■ **TASK OBJECTIVE**:
Gather every one of the rows below that contains the word "height", and copy each one in full.

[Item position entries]
◇ ◇ ◇ ◇ ◇ ◇ ◇

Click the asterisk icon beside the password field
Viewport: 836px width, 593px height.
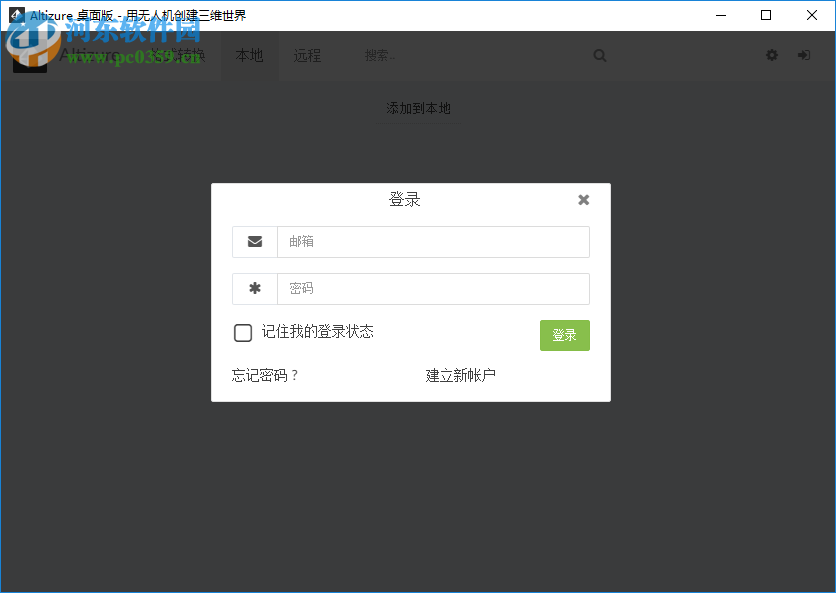coord(254,288)
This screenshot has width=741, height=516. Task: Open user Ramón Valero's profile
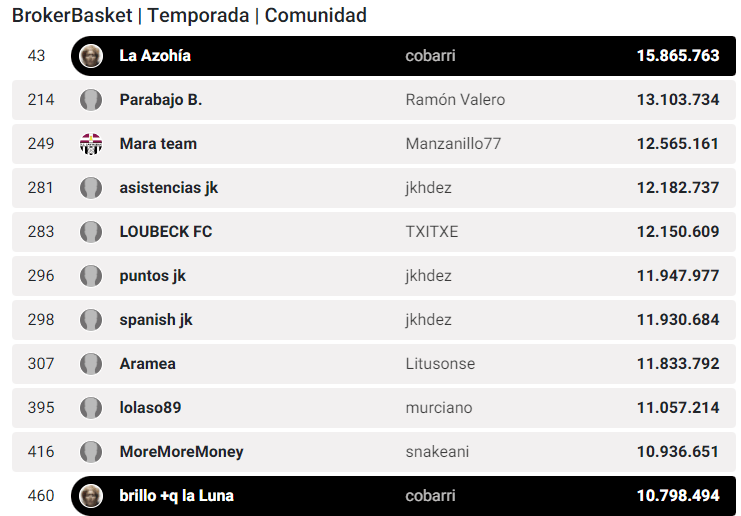[x=455, y=100]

◇ ◇ ◇ ◇ ◇ ◇ ◇

■ **SOLUTION**:
Viewport: 836px width, 593px height.
This screenshot has width=741, height=516. Task: Open user Ramón Valero's profile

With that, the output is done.